◆ **TASK TO COMPLETE**
In full and word for word, give the records again.

◆ **THE RECORDS**
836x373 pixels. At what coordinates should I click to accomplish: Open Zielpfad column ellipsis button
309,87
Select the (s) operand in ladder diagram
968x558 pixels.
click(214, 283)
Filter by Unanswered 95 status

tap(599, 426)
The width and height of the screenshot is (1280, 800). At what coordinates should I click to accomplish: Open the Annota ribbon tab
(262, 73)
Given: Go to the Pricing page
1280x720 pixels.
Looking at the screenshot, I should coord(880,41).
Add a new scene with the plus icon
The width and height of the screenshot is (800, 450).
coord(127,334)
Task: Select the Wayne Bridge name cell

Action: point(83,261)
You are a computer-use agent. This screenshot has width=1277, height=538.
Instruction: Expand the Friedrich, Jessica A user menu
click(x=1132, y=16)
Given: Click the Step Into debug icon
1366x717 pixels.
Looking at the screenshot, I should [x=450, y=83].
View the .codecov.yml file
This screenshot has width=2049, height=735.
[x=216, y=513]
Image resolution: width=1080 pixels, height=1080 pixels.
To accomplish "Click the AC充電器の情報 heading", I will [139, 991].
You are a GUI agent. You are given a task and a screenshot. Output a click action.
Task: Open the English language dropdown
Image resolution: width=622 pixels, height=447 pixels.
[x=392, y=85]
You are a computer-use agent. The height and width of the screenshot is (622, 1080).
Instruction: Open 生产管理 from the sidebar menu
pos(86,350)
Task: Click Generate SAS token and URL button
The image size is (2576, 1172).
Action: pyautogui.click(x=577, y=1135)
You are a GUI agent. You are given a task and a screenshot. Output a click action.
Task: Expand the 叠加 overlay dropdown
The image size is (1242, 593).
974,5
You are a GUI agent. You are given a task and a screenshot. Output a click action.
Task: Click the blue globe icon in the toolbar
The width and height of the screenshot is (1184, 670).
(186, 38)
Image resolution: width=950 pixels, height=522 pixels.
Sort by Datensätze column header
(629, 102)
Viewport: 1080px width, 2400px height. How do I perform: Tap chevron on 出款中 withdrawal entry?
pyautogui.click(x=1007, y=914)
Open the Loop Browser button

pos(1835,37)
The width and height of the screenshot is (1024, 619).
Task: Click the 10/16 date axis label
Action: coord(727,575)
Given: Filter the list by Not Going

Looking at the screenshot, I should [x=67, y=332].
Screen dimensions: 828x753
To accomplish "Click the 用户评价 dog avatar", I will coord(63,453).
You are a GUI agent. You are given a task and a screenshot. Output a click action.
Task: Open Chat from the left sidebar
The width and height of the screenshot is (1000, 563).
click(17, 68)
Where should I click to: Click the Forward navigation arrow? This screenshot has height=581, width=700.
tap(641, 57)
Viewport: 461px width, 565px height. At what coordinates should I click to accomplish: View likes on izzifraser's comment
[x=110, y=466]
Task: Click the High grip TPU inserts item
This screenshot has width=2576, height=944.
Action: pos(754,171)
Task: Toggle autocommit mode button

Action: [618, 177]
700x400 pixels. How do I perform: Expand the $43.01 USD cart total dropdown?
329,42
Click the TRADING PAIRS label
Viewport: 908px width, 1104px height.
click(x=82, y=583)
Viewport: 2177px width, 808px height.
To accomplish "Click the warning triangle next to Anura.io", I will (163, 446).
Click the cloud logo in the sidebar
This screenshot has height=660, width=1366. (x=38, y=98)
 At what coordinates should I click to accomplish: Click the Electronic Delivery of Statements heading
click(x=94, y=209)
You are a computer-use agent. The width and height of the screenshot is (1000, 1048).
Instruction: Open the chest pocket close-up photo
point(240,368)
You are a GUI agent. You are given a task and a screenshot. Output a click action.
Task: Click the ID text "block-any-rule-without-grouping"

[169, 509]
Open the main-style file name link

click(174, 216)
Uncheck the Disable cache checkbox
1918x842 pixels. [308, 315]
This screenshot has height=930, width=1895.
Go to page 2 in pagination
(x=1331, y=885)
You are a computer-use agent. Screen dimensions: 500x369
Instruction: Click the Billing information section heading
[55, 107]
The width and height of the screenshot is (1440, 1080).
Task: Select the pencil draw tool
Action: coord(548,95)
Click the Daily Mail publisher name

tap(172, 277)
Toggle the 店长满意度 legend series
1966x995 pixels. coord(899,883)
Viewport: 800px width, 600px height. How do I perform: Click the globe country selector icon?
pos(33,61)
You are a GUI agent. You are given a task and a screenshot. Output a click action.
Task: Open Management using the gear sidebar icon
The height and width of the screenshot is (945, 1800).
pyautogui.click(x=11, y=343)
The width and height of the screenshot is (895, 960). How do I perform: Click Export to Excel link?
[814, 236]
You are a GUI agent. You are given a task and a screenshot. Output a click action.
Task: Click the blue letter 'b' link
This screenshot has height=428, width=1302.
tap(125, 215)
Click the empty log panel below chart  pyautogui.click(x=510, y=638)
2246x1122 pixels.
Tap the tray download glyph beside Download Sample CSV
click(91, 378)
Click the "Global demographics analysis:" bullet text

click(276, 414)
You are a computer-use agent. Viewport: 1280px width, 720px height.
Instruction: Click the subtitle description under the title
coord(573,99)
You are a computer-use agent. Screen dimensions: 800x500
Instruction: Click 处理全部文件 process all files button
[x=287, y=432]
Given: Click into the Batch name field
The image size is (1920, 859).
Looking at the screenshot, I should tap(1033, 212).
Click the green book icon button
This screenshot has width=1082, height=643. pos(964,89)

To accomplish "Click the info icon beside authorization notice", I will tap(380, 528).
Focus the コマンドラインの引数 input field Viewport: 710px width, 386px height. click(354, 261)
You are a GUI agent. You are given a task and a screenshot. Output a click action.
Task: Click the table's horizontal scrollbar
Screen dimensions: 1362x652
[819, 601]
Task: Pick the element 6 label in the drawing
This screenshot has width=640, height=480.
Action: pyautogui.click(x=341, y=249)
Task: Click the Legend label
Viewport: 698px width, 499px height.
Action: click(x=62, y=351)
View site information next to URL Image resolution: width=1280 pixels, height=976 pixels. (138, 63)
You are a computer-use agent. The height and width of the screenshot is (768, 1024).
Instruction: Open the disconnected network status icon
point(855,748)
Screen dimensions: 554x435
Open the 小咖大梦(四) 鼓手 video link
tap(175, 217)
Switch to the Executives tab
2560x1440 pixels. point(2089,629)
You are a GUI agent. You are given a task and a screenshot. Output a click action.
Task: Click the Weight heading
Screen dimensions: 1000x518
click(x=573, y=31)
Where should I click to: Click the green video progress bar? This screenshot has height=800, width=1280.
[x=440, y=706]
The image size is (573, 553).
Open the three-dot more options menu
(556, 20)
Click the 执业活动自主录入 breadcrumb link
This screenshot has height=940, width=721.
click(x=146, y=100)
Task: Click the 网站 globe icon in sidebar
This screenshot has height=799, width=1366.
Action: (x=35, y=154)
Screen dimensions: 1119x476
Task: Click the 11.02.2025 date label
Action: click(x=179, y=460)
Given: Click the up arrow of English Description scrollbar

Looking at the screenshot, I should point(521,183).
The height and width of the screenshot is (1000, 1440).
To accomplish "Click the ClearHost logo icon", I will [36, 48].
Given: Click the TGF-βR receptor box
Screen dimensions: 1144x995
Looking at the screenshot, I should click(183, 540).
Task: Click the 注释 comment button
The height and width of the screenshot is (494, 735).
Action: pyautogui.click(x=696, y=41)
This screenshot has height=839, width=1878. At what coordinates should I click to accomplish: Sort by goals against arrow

◆ **FINAL ANSWER**
836x373 pixels. At what coordinates should I click to accomplish: Open Zielpfad column ellipsis button
309,87
Select the (s) operand in ladder diagram
968x558 pixels.
click(214, 283)
Filter by Unanswered 95 status

tap(599, 426)
The width and height of the screenshot is (1280, 800). At what coordinates should I click to accomplish: Open the Annota ribbon tab
(262, 73)
Given: Go to the Pricing page
1280x720 pixels.
Looking at the screenshot, I should coord(880,41).
Add a new scene with the plus icon
The width and height of the screenshot is (800, 450).
coord(127,334)
Task: Select the Wayne Bridge name cell

Action: point(83,261)
You are a computer-use agent. This screenshot has width=1277, height=538.
Instruction: Expand the Friedrich, Jessica A user menu
click(x=1132, y=16)
Given: Click the Step Into debug icon
1366x717 pixels.
Looking at the screenshot, I should [x=450, y=83].
View the .codecov.yml file
This screenshot has width=2049, height=735.
[x=216, y=513]
Image resolution: width=1080 pixels, height=1080 pixels.
To accomplish "Click the AC充電器の情報 heading", I will [139, 991].
You are a GUI agent. You are given a task and a screenshot. Output a click action.
Task: Open the English language dropdown
Image resolution: width=622 pixels, height=447 pixels.
[x=392, y=85]
You are a computer-use agent. The height and width of the screenshot is (622, 1080).
Instruction: Open 生产管理 from the sidebar menu
pos(86,350)
Task: Click Generate SAS token and URL button
The image size is (2576, 1172).
Action: pyautogui.click(x=577, y=1135)
You are a GUI agent. You are given a task and a screenshot. Output a click action.
Task: Expand the 叠加 overlay dropdown
The image size is (1242, 593).
974,5
You are a GUI agent. You are given a task and a screenshot. Output a click action.
Task: Click the blue globe icon in the toolbar
The width and height of the screenshot is (1184, 670).
(186, 38)
Image resolution: width=950 pixels, height=522 pixels.
Sort by Datensätze column header
(629, 102)
Viewport: 1080px width, 2400px height. How do I perform: Tap chevron on 出款中 withdrawal entry?
pyautogui.click(x=1007, y=914)
Open the Loop Browser button

pos(1835,37)
The width and height of the screenshot is (1024, 619).
Task: Click the 10/16 date axis label
Action: coord(727,575)
Given: Filter the list by Not Going

Looking at the screenshot, I should [x=67, y=332].
Screen dimensions: 828x753
To accomplish "Click the 用户评价 dog avatar", I will coord(63,453).
You are a GUI agent. You are given a task and a screenshot. Output a click action.
Task: Open Chat from the left sidebar
The width and height of the screenshot is (1000, 563).
click(17, 68)
Where should I click to: Click the Forward navigation arrow? This screenshot has height=581, width=700.
tap(641, 57)
Viewport: 461px width, 565px height. At what coordinates should I click to accomplish: View likes on izzifraser's comment
[x=110, y=466]
Task: Click the High grip TPU inserts item
This screenshot has width=2576, height=944.
Action: pos(754,171)
Task: Toggle autocommit mode button

Action: [618, 177]
700x400 pixels. How do I perform: Expand the $43.01 USD cart total dropdown?
329,42
Click the TRADING PAIRS label
Viewport: 908px width, 1104px height.
click(x=82, y=583)
Viewport: 2177px width, 808px height.
To accomplish "Click the warning triangle next to Anura.io", I will (163, 446).
Click the cloud logo in the sidebar
This screenshot has height=660, width=1366. (x=38, y=98)
 At what coordinates should I click to accomplish: Click the Electronic Delivery of Statements heading
click(x=94, y=209)
You are a computer-use agent. The width and height of the screenshot is (1000, 1048).
Instruction: Open the chest pocket close-up photo
point(240,368)
You are a GUI agent. You are given a task and a screenshot. Output a click action.
Task: Click the ID text "block-any-rule-without-grouping"

[169, 509]
Open the main-style file name link

click(174, 216)
Uncheck the Disable cache checkbox
1918x842 pixels. [308, 315]
This screenshot has height=930, width=1895.
Go to page 2 in pagination
(x=1331, y=885)
You are a computer-use agent. Screen dimensions: 500x369
Instruction: Click the Billing information section heading
[55, 107]
The width and height of the screenshot is (1440, 1080).
Task: Select the pencil draw tool
Action: coord(548,95)
Click the Daily Mail publisher name

tap(172, 277)
Toggle the 店长满意度 legend series
1966x995 pixels. coord(899,883)
Viewport: 800px width, 600px height. How do I perform: Click the globe country selector icon?
pos(33,61)
You are a GUI agent. You are given a task and a screenshot. Output a click action.
Task: Open Management using the gear sidebar icon
The height and width of the screenshot is (945, 1800).
pyautogui.click(x=11, y=343)
The width and height of the screenshot is (895, 960). How do I perform: Click Export to Excel link?
[814, 236]
You are a GUI agent. You are given a task and a screenshot. Output a click action.
Task: Click the blue letter 'b' link
This screenshot has height=428, width=1302.
tap(125, 215)
Click the empty log panel below chart  pyautogui.click(x=510, y=638)
2246x1122 pixels.
Tap the tray download glyph beside Download Sample CSV
click(91, 378)
Click the "Global demographics analysis:" bullet text

click(276, 414)
You are a computer-use agent. Viewport: 1280px width, 720px height.
Instruction: Click the subtitle description under the title
coord(573,99)
You are a computer-use agent. Screen dimensions: 800x500
Instruction: Click 处理全部文件 process all files button
[x=287, y=432]
Given: Click into the Batch name field
The image size is (1920, 859).
Looking at the screenshot, I should tap(1033, 212).
Click the green book icon button
This screenshot has width=1082, height=643. pos(964,89)

To accomplish "Click the info icon beside authorization notice", I will tap(380, 528).
Focus the コマンドラインの引数 input field Viewport: 710px width, 386px height. click(354, 261)
You are a GUI agent. You are given a task and a screenshot. Output a click action.
Task: Click the table's horizontal scrollbar
Screen dimensions: 1362x652
[819, 601]
Task: Pick the element 6 label in the drawing
This screenshot has width=640, height=480.
Action: pyautogui.click(x=341, y=249)
Task: Click the Legend label
Viewport: 698px width, 499px height.
Action: click(x=62, y=351)
View site information next to URL Image resolution: width=1280 pixels, height=976 pixels. (138, 63)
You are a computer-use agent. The height and width of the screenshot is (768, 1024).
Instruction: Open the disconnected network status icon
point(855,748)
Screen dimensions: 554x435
Open the 小咖大梦(四) 鼓手 video link
tap(175, 217)
Switch to the Executives tab
2560x1440 pixels. point(2089,629)
You are a GUI agent. You are given a task and a screenshot. Output a click action.
Task: Click the Weight heading
Screen dimensions: 1000x518
click(x=573, y=31)
Where should I click to: Click the green video progress bar? This screenshot has height=800, width=1280.
[x=440, y=706]
The image size is (573, 553).
Open the three-dot more options menu
(556, 20)
Click the 执业活动自主录入 breadcrumb link
This screenshot has height=940, width=721.
click(x=146, y=100)
Task: Click the 网站 globe icon in sidebar
This screenshot has height=799, width=1366.
Action: (x=35, y=154)
Screen dimensions: 1119x476
Task: Click the 11.02.2025 date label
Action: click(x=179, y=460)
Given: Click the up arrow of English Description scrollbar

Looking at the screenshot, I should point(521,183).
The height and width of the screenshot is (1000, 1440).
To accomplish "Click the ClearHost logo icon", I will [36, 48].
Given: Click the TGF-βR receptor box
Screen dimensions: 1144x995
Looking at the screenshot, I should click(183, 540).
Task: Click the 注释 comment button
The height and width of the screenshot is (494, 735).
Action: pyautogui.click(x=696, y=41)
This screenshot has height=839, width=1878. At what coordinates should I click to accomplish: Sort by goals against arrow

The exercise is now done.